### Exercise instructions
Copy the lines below verbatim, starting with the line that contains "try-a coffee (465, 2475)" and ending with the line that contains "トライアスロンスクール4月のスケジュール (325, 255)", both included.

════════

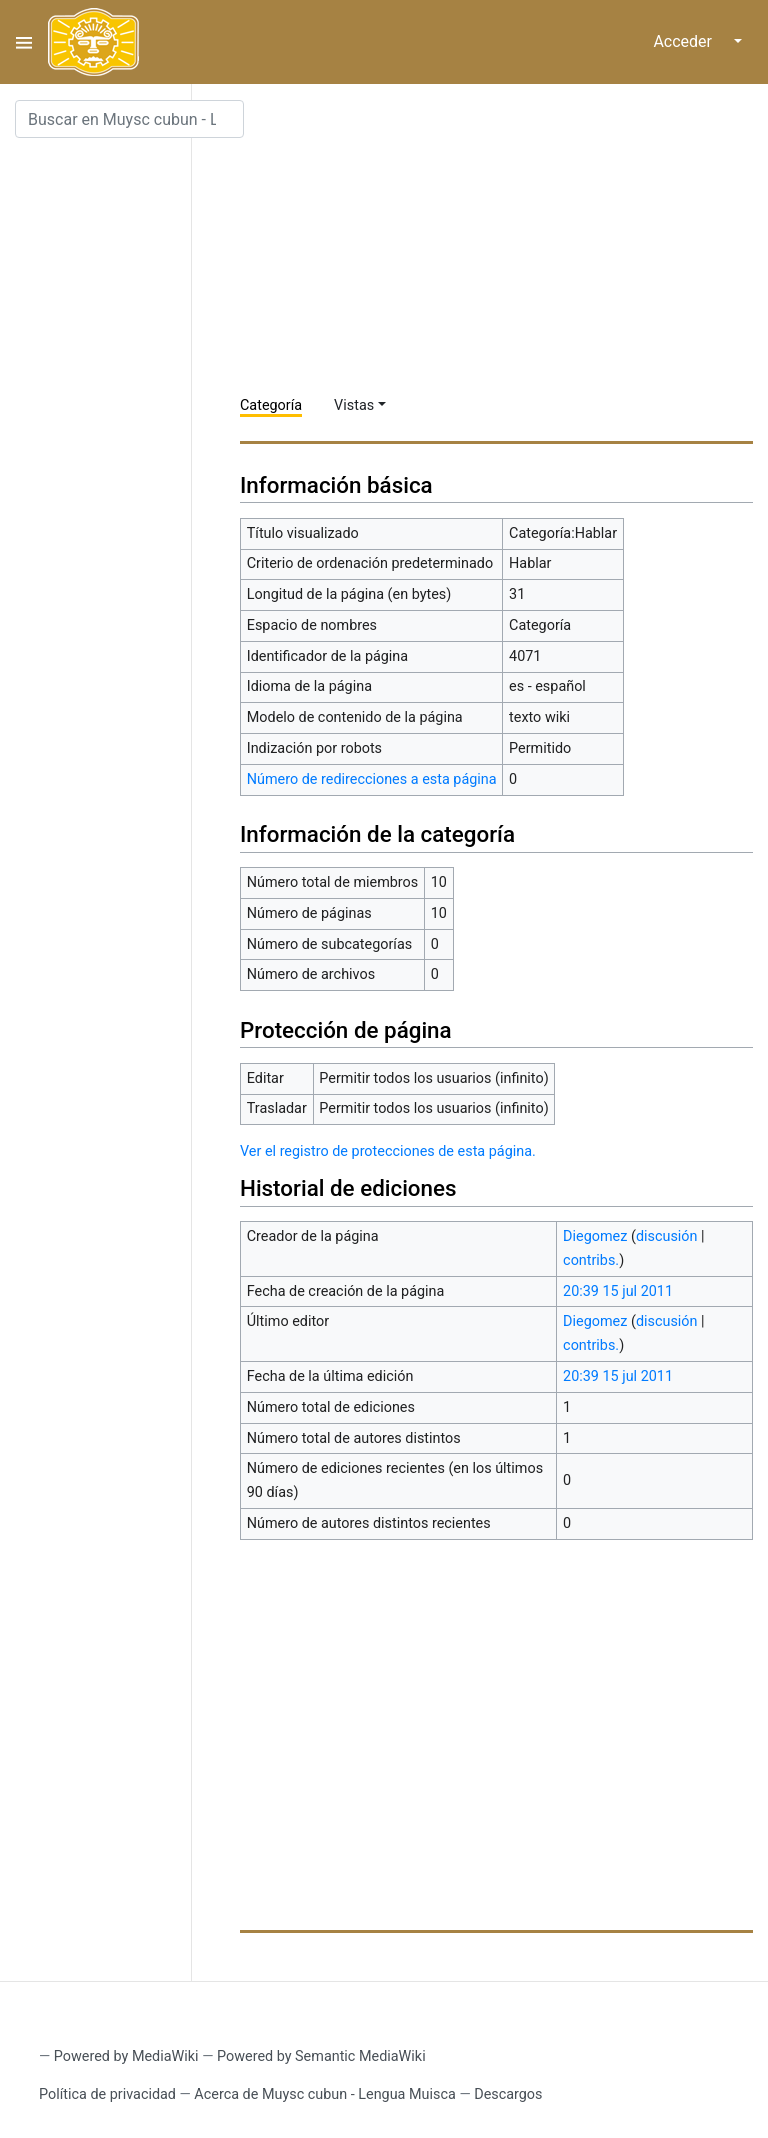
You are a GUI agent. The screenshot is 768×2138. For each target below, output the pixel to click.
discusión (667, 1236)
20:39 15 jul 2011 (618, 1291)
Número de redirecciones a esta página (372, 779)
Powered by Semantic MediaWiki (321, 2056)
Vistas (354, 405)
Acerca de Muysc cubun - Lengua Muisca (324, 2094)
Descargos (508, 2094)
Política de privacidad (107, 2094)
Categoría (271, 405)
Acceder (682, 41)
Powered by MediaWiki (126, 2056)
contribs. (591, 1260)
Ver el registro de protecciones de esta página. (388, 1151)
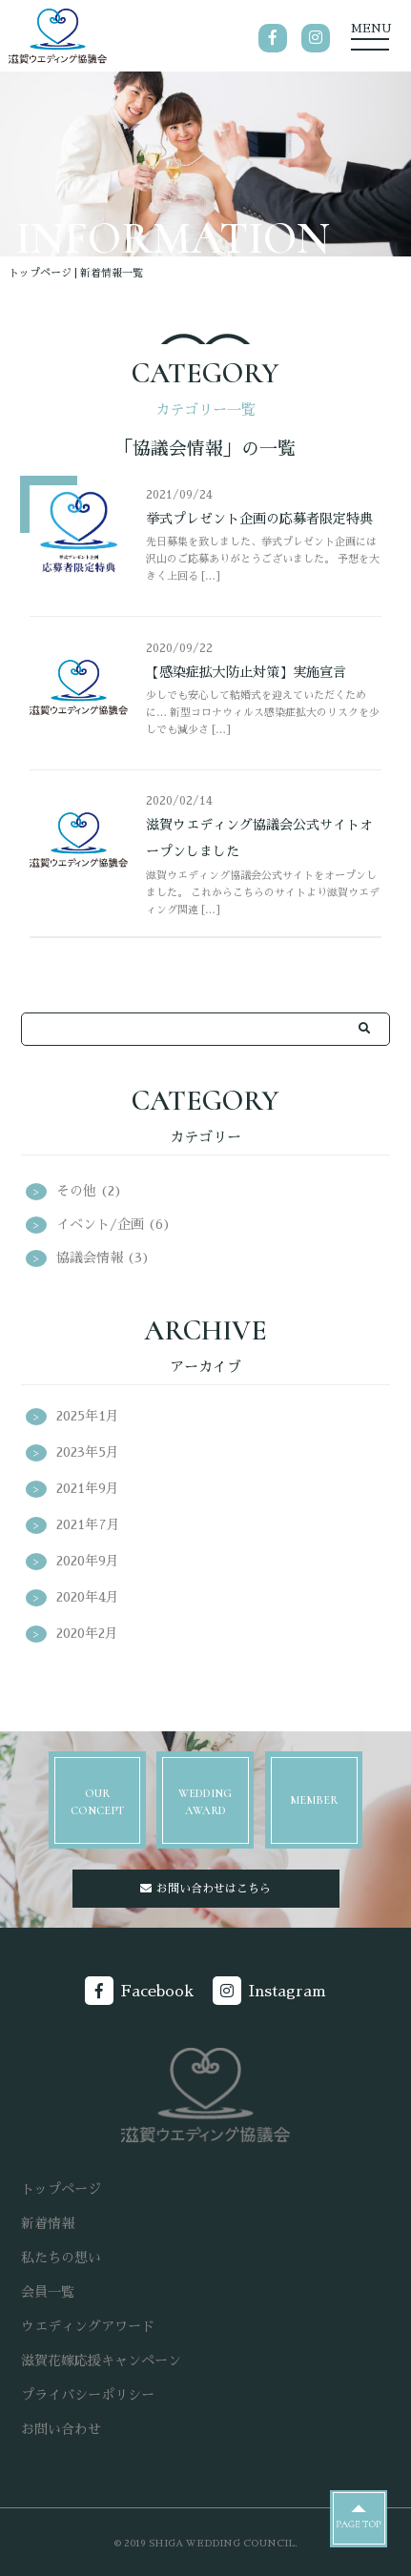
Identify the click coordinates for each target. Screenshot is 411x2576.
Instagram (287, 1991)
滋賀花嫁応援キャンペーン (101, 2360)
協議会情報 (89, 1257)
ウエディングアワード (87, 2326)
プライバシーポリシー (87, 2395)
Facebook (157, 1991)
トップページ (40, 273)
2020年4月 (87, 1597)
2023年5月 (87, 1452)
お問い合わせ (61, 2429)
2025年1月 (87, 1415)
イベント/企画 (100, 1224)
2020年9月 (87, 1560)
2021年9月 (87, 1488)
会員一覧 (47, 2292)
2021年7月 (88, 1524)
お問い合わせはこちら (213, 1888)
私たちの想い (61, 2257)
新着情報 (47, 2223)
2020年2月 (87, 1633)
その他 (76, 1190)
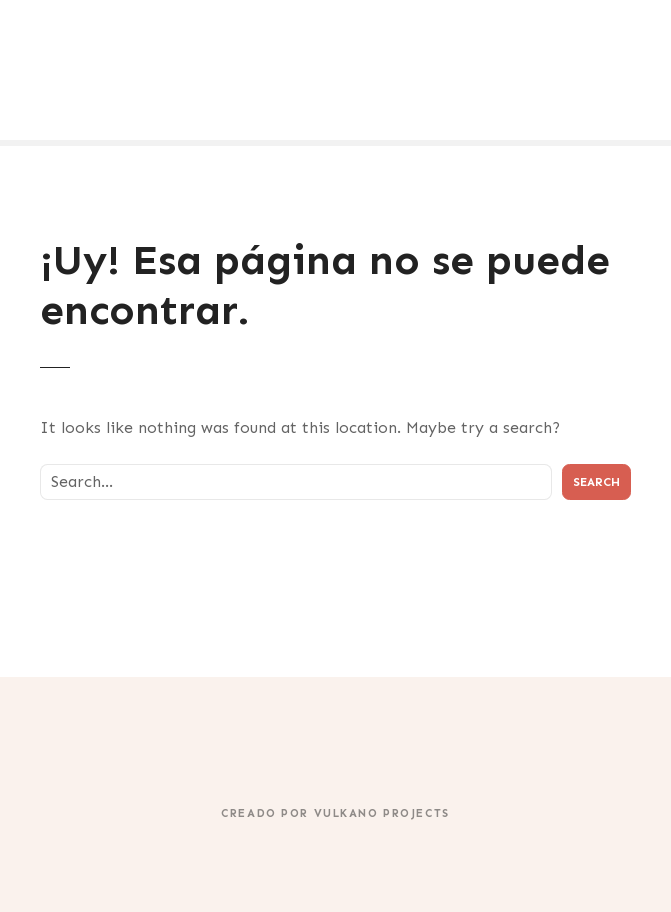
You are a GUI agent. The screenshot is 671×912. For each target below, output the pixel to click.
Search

════════

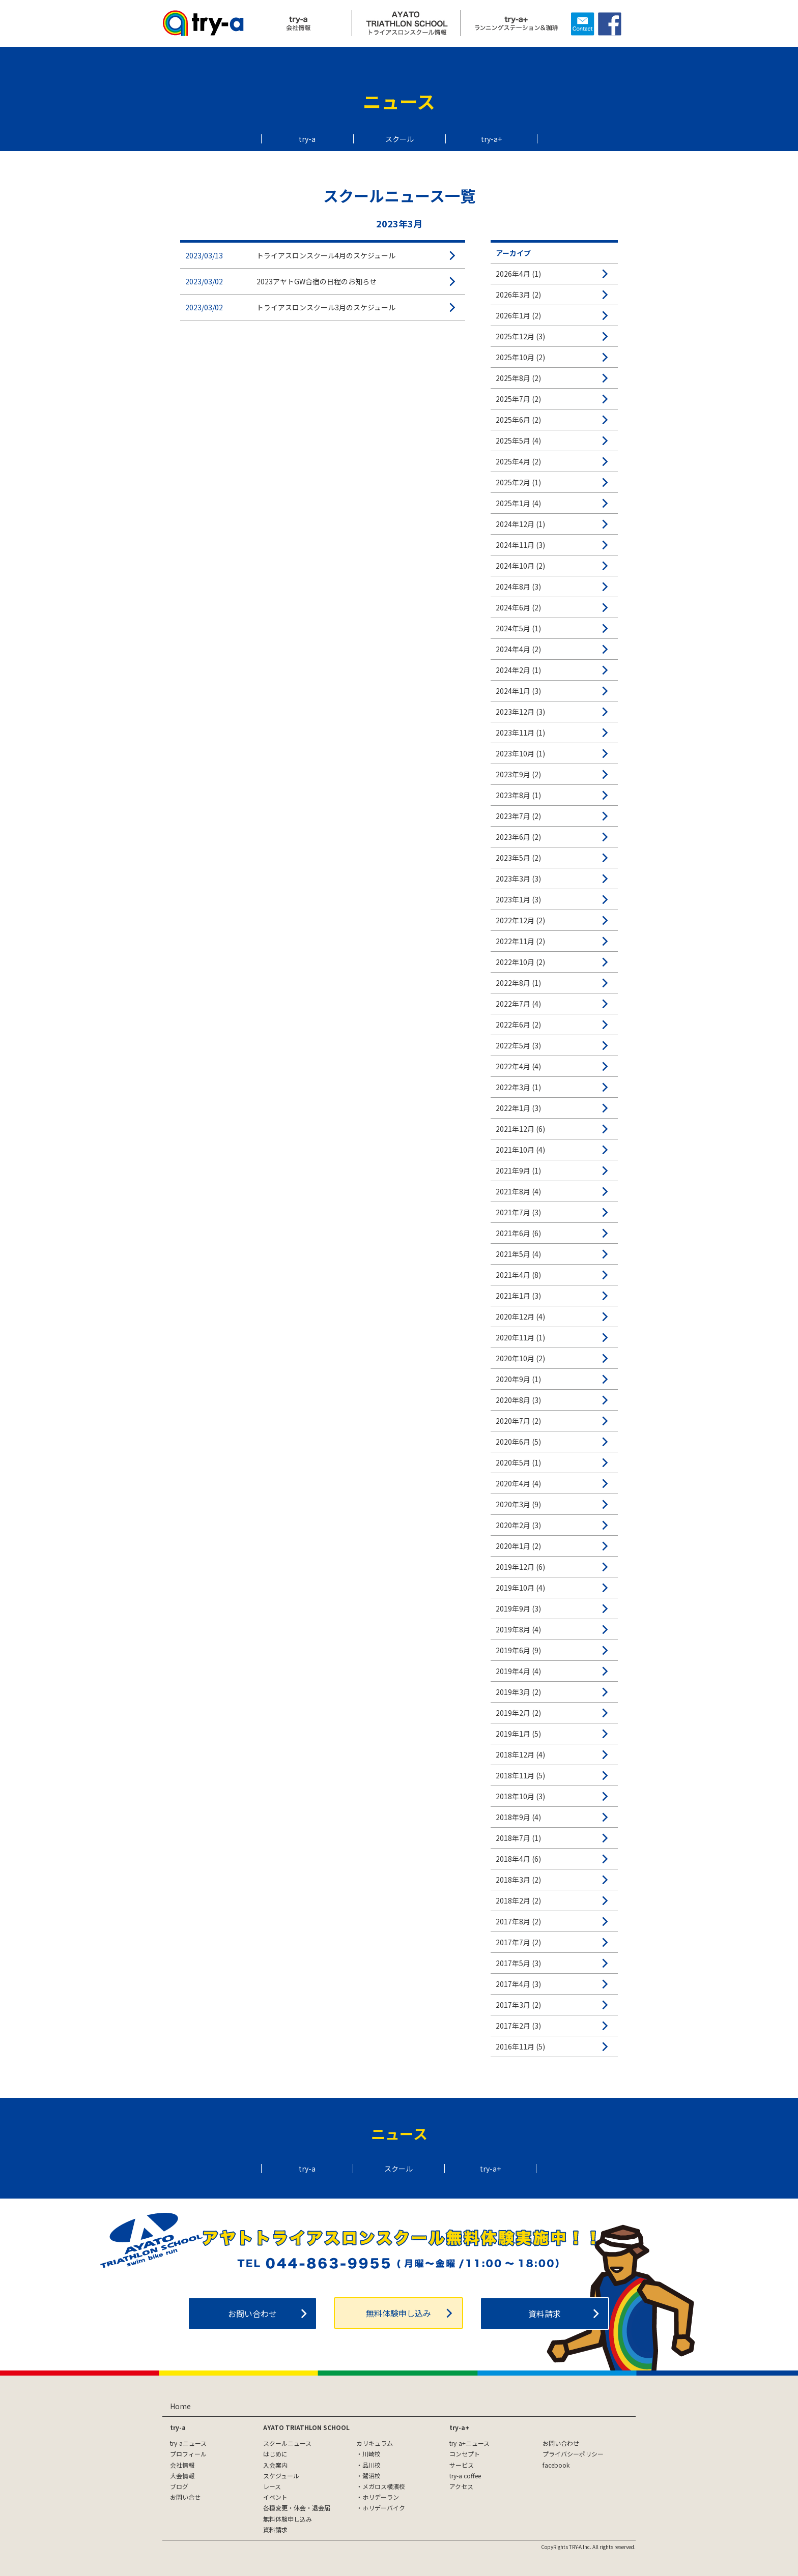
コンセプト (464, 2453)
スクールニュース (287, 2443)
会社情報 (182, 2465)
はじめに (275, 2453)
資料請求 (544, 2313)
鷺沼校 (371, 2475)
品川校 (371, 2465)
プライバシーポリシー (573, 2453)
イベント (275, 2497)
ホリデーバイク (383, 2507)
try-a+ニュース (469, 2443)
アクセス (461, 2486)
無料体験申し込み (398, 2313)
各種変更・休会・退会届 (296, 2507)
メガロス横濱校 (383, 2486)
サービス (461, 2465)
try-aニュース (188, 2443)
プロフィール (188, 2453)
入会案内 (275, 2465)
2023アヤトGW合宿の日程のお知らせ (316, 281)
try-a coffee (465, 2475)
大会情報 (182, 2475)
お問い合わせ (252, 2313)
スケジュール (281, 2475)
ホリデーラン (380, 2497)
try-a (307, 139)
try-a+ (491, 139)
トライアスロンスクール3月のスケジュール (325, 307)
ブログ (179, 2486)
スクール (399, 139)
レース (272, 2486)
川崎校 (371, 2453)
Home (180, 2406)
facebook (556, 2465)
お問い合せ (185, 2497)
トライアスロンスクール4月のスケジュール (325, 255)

════════

### Final result
try-a coffee (465, 2475)
大会情報 (182, 2475)
お問い合わせ (252, 2313)
スケジュール (281, 2475)
ホリデーラン (380, 2497)
try-a (307, 139)
try-a+ (491, 139)
トライアスロンスクール3月のスケジュール (325, 307)
ブログ (179, 2486)
スクール (399, 139)
レース (272, 2486)
川崎校 (371, 2453)
Home (180, 2406)
facebook (556, 2465)
お問い合せ (185, 2497)
トライアスロンスクール4月のスケジュール (325, 255)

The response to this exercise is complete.